Data for locating visible targets:
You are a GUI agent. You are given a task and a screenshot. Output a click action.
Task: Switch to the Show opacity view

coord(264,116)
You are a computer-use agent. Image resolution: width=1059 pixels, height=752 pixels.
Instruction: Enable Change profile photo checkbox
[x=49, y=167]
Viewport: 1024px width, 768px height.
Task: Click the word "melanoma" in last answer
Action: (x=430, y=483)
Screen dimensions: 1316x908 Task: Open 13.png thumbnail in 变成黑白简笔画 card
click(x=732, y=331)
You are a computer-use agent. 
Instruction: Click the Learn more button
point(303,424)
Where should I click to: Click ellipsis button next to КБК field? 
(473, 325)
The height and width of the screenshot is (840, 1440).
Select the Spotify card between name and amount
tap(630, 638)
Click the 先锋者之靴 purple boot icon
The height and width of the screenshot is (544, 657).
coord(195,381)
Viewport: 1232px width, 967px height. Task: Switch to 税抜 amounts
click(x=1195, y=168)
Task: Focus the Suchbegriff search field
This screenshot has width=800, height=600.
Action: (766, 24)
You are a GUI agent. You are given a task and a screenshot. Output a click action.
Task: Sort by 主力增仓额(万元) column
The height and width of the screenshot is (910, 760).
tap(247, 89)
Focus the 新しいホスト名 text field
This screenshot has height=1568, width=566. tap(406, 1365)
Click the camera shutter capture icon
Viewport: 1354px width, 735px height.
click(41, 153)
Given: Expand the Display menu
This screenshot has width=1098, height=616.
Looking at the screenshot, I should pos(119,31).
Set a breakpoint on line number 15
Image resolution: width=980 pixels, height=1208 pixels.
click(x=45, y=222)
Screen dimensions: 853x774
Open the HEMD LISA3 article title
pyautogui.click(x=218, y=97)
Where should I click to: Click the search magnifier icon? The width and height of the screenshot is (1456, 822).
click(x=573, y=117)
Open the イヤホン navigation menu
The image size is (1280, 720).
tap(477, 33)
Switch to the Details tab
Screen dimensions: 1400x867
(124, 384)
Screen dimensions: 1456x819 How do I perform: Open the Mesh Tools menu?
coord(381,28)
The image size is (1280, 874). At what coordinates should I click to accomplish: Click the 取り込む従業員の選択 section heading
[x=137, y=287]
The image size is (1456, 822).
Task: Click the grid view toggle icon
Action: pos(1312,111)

_WHAT TO DO_
Return, unchanged, the lines of the listing from its first line through the line containing "Action: (x=430, y=483)", both included.

_WRITTEN SOLUTION_
You are a GUI agent. You are given a task and a screenshot. Output a click action.
Task: Switch to the Show opacity view

coord(264,116)
You are a computer-use agent. Image resolution: width=1059 pixels, height=752 pixels.
Instruction: Enable Change profile photo checkbox
[x=49, y=167]
Viewport: 1024px width, 768px height.
Task: Click the word "melanoma" in last answer
Action: (x=430, y=483)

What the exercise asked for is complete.